Pathology · General Pathology · lean revision notes

Hypersensitivity Reactions

Hypersensitivity is an exaggerated or inappropriate immune response to an antigen (allergen, self-antigen, or microbe) that results in tissue injury rather than protection. The Gell and Coombs classification (Types I–IV) remains the backbone of NEET PG immunopathology, with Type II vs Type III distinctions and prototypical examples being among the highest-yielding facts.

High-yield: Mnemonic for the four types — ACID: Type I Allergic (Anaphylactic), Type II Cytotoxic (antibody-mediated), Type III Immune Complex (Immune-complex), Type IV Delayed (cell-mediated). Types I–III are antibody-mediated (humoral); Type IV is T-cell mediated.

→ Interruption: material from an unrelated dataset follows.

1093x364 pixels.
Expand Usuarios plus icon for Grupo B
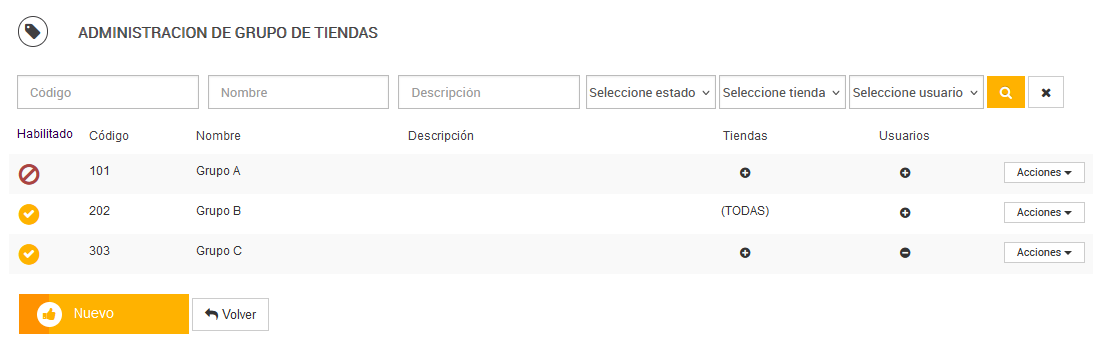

Classification overview (Gell & Coombs)

Type Name Immune mediator Antibody/cell Reaction time Prototype disease
I Immediate / Anaphylactic IgE on mast cells IgE Seconds–minutes (early); 2–8 h (late) Anaphylaxis, atopy, allergic asthma
II Antibody-mediated / Cytotoxic IgG/IgM vs cell-surface or matrix antigen IgG, IgM (+complement) Variable (hours–days) Autoimmune haemolytic anaemia, Goodpasture, ITP
III Immune complex Circulating Ag-Ab complexes deposit IgG, IgM 3–10 h (Arthus); days (serum sickness) SLE, post-streptococcal GN, serum sickness
IV Delayed / Cell-mediated T lymphocytes (Th1, Th17, CTL) CD4+/CD8+ T cells, no antibody 24–72 h TB granuloma, contact dermatitis, Mantoux

High-yield: Only Type IV is independent of antibody and complement; it cannot be transferred by serum but can be transferred by sensitised T cells (a classic one-liner).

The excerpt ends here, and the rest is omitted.